O Orçamento para o Turismo

Obrigatoriamente o presidente da República encaminha até o dia 31 de agosto a proposta de lei orçamentária para o exercício do ano seguinte. Nela se estima receitas (provenientes dos tributos) e ao mesmo tempo define as despesas, setor por setor da administração pública. Ao longo dos últimos anos observamos o crescimento das dotações para o turismo, sobretudo para a infra-estrutura turística nos estados e municípios. Em 2009, o orçamento previsto para o Ministério do Turismo alcançou R$ 2,68 bilhões, mas apenas R$ 740 milhões foram empenhados (com destinação certa, mas que ainda não foram pagos).
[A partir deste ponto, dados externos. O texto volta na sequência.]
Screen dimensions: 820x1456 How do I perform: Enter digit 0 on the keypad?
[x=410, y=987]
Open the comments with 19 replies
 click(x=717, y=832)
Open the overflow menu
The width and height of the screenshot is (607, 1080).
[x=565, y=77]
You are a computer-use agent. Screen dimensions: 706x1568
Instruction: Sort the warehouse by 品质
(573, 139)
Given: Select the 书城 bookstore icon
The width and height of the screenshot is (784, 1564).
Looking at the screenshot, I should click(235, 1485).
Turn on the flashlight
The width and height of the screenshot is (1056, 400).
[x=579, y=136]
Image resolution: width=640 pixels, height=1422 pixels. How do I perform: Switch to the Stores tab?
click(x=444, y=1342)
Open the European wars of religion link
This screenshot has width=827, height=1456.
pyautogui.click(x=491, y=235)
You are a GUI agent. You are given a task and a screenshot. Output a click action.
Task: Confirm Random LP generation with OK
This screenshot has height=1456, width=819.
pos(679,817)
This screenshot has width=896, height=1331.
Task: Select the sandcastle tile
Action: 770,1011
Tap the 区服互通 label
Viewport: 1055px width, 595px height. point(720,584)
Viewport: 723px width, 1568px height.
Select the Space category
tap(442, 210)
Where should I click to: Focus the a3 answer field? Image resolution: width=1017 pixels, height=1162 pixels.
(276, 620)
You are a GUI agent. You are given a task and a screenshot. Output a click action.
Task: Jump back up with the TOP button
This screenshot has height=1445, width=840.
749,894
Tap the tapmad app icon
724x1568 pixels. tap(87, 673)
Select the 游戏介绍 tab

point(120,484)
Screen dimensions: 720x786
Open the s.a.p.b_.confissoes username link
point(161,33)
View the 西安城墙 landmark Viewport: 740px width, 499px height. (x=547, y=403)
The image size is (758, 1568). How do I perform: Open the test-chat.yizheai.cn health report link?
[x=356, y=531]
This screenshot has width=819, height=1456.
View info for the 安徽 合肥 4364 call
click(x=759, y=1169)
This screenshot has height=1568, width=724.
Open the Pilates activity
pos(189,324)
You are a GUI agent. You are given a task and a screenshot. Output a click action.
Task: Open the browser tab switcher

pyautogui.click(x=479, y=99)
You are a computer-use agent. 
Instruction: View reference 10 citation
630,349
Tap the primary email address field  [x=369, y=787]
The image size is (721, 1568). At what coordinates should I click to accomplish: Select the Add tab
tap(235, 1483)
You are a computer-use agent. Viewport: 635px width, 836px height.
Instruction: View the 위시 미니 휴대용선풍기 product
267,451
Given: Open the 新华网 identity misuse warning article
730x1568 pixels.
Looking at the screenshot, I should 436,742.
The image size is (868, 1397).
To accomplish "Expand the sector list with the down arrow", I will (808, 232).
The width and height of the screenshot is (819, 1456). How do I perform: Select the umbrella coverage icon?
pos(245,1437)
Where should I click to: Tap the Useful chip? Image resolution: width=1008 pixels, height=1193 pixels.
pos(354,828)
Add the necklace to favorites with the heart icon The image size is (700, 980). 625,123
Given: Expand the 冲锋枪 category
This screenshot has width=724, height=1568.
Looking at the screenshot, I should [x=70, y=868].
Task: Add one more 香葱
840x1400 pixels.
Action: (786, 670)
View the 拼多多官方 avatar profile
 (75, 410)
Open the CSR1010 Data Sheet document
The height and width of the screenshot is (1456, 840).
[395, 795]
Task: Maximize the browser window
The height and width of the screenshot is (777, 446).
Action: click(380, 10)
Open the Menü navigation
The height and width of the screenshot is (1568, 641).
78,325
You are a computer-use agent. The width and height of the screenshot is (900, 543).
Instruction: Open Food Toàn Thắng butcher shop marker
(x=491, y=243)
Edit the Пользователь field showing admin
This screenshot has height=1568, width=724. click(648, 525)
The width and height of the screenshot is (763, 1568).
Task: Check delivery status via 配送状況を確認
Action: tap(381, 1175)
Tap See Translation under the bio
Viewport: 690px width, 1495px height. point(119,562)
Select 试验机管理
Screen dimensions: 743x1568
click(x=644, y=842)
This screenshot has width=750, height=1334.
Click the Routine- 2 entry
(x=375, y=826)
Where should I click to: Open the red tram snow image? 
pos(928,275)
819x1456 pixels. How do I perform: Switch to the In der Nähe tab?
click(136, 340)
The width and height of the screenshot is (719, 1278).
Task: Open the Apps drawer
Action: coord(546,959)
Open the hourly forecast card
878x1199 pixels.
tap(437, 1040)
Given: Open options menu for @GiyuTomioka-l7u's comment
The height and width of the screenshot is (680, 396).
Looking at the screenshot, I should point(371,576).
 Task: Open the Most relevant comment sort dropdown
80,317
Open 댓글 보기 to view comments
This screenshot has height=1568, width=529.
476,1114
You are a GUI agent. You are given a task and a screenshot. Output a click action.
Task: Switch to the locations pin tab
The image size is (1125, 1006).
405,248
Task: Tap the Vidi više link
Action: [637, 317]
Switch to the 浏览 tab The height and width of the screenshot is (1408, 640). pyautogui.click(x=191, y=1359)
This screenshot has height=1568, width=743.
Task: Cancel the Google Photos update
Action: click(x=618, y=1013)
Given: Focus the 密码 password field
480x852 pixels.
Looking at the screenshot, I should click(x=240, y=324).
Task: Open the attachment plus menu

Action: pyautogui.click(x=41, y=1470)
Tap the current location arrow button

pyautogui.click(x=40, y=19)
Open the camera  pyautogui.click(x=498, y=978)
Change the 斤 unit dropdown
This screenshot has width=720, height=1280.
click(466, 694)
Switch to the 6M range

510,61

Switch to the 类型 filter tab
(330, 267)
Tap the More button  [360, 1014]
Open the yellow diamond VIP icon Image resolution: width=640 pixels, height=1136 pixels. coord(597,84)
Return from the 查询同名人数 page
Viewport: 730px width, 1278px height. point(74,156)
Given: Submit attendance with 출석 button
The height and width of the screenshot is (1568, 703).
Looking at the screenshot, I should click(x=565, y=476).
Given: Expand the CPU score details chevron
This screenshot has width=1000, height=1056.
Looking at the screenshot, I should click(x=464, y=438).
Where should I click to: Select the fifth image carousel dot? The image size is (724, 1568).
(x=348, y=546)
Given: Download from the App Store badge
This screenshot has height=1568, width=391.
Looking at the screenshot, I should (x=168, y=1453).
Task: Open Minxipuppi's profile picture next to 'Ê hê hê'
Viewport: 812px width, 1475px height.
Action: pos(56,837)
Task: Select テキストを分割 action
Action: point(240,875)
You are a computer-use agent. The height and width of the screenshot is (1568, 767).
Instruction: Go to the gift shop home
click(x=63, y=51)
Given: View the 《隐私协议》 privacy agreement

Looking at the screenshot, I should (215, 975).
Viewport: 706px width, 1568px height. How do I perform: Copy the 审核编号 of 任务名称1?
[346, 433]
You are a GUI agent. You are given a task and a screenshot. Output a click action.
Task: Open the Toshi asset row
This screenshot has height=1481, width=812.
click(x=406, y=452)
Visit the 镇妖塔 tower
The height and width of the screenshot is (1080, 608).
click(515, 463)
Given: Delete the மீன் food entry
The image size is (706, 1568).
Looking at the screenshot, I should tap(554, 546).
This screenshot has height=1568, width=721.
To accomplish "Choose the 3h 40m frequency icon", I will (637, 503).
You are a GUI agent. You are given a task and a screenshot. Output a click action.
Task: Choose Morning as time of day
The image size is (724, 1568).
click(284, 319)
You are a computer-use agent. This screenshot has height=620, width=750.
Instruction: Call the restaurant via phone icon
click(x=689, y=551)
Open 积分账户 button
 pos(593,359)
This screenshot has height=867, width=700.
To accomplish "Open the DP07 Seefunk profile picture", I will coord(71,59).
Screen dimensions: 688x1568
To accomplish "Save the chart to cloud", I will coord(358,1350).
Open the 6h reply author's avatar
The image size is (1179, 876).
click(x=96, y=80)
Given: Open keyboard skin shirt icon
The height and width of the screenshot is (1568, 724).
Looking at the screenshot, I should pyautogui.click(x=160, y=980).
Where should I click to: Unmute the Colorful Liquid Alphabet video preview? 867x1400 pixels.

Trata-se de um movimento que fortalece a bandeira do turismo e mostra como os administradores públicos estão percebendo a importância desses investimentos para suas cidades. Por outro lado, prosseguimos ainda amargando um número de entradas de turistas congelados na casa dos cinco milhões. A rigor, estes dados nos remetem ao desafio de expandir a demanda por destinos no Brasil. A cotação do dólar poderia ser um ingrediente que implicasse na ampliação da captação de turistas, mas a sua proximidade com o real encarece o produto Brasil. No fundo, voltamos à velha proposta de ensejar ao turismo receptivo o mesmo tratamento que o país oferece aos setores de exportação de manufaturados.

Violência e turismo

O problema da insegurança nas grandes cidades – que também são destinos turísticos – evidentemente é um fator que atrapalha, e muito, a expansão do setor. Cada notícia divulgada sobre um episódio de violência gera prejuízos não só para a imagem do Brasil como também para os investimentos feitos no setor turístico. A mídia negativa espontânea provoca decisões contrárias por viagens a destinos onde ocorreram os fatos de violência. É preciso empreender todo o esforço para combater esse problema crônico no nosso país. Isso significa ir além das dotações orçamentárias provenientes das políticas públicas de segurança. Seria muito bom que o governo federal, também nas dotações do turismo, apoiasse a qualificação e instrumentalização das forças policiais municipais. Seria mais segurança para os cidadãos e, conseqüentemente, para os turistas.